-------- Extracted data

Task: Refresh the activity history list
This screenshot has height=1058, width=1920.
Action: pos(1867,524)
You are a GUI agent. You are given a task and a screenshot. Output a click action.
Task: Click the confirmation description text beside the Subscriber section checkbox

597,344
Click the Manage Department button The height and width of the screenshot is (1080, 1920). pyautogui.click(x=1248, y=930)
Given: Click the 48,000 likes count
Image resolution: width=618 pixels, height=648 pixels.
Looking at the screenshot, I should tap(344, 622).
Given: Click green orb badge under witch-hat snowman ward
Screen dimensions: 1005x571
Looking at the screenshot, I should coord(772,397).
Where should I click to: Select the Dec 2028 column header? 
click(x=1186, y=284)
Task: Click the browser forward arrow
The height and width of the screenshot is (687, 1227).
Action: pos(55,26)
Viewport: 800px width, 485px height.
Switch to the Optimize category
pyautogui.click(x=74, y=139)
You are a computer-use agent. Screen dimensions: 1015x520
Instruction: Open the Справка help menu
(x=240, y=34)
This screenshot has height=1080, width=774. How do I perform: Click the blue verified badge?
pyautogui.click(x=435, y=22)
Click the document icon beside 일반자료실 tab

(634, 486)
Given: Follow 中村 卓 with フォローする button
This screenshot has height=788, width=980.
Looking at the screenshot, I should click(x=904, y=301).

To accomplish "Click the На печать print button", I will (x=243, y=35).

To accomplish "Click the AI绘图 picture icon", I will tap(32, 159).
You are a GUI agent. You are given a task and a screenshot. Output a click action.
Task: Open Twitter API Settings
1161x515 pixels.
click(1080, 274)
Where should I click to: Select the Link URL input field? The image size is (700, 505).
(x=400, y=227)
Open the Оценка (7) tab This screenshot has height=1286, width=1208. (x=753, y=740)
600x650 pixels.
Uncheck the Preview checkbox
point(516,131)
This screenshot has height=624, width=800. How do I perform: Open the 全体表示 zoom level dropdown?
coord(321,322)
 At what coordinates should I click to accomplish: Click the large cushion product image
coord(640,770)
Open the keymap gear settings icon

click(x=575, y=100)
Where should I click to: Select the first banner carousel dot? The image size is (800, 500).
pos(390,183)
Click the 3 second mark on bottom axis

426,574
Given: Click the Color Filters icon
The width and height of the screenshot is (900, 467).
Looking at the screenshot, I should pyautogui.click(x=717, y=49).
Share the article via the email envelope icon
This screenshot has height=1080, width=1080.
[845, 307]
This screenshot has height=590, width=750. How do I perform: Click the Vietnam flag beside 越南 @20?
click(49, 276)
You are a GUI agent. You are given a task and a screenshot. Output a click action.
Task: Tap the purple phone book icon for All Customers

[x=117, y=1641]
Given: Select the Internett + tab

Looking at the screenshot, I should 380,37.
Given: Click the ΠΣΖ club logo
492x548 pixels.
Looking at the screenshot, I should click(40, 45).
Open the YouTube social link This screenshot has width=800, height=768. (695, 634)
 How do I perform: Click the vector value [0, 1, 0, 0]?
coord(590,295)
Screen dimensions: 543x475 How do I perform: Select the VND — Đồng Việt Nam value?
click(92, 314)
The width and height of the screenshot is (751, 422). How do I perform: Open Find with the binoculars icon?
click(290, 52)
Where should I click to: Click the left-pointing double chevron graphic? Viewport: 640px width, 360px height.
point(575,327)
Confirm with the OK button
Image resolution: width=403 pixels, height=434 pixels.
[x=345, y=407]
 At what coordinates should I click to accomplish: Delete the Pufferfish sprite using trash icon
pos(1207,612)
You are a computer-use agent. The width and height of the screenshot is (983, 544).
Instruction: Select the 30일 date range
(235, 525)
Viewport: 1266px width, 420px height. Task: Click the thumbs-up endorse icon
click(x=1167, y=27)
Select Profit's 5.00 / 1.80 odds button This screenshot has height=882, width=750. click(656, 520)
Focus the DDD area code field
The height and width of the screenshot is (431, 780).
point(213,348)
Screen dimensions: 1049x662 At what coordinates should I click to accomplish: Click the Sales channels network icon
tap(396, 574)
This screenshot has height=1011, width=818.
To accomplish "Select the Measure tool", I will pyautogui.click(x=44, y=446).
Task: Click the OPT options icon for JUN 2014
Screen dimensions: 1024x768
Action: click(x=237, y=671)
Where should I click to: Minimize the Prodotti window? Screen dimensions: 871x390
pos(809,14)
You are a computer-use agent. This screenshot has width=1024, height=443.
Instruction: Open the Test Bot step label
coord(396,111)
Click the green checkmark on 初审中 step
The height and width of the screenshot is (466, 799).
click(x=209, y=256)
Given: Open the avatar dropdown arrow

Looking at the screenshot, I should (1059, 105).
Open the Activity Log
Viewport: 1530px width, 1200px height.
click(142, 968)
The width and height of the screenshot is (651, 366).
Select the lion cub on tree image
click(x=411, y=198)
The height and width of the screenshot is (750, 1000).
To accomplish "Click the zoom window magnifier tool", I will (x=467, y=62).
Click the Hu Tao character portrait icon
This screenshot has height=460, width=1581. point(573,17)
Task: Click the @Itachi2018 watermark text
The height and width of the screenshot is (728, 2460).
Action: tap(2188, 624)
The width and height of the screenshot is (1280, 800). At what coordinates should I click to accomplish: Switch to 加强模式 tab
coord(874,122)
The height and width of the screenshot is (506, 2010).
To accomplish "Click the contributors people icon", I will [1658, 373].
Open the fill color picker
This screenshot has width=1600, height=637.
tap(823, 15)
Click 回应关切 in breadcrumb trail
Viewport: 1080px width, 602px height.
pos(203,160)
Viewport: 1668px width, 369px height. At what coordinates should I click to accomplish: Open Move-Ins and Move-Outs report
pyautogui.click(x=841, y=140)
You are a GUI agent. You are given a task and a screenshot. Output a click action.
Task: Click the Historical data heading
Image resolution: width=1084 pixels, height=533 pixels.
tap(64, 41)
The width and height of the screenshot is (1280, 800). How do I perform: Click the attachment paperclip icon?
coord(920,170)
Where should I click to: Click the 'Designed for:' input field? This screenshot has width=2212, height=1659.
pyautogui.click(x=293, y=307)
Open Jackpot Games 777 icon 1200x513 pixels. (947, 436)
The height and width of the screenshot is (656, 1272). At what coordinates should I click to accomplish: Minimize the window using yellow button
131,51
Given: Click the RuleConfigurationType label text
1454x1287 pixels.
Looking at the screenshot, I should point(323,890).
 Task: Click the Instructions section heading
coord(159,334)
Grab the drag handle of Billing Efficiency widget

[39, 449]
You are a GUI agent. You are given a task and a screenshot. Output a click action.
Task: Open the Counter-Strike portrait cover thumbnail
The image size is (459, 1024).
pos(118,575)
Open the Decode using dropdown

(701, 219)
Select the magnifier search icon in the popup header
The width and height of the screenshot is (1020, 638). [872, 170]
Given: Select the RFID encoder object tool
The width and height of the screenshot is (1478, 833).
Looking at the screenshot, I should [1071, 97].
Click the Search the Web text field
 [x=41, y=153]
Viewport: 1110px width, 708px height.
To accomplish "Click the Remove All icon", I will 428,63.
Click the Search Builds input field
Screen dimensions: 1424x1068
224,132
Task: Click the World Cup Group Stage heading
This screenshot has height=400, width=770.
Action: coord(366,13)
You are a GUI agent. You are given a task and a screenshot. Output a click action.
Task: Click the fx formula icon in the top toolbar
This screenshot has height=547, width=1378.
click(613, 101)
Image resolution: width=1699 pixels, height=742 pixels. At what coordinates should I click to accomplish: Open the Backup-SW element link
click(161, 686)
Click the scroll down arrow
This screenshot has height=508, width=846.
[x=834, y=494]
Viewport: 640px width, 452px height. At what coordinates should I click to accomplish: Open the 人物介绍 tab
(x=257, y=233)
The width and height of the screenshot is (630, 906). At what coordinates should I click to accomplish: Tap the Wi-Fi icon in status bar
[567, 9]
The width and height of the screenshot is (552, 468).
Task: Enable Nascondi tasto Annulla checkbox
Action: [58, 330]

----------------

**What to work on:** Working from the entries above, filter out every line that lacks "computer" and copy what remains.

**Your solution:**
You are a computer-use agent. Screen dimensions: 1015x520
You are a computer-use agent. The width and height of the screenshot is (983, 544).
You are a computer-use agent. This screenshot has width=1024, height=443.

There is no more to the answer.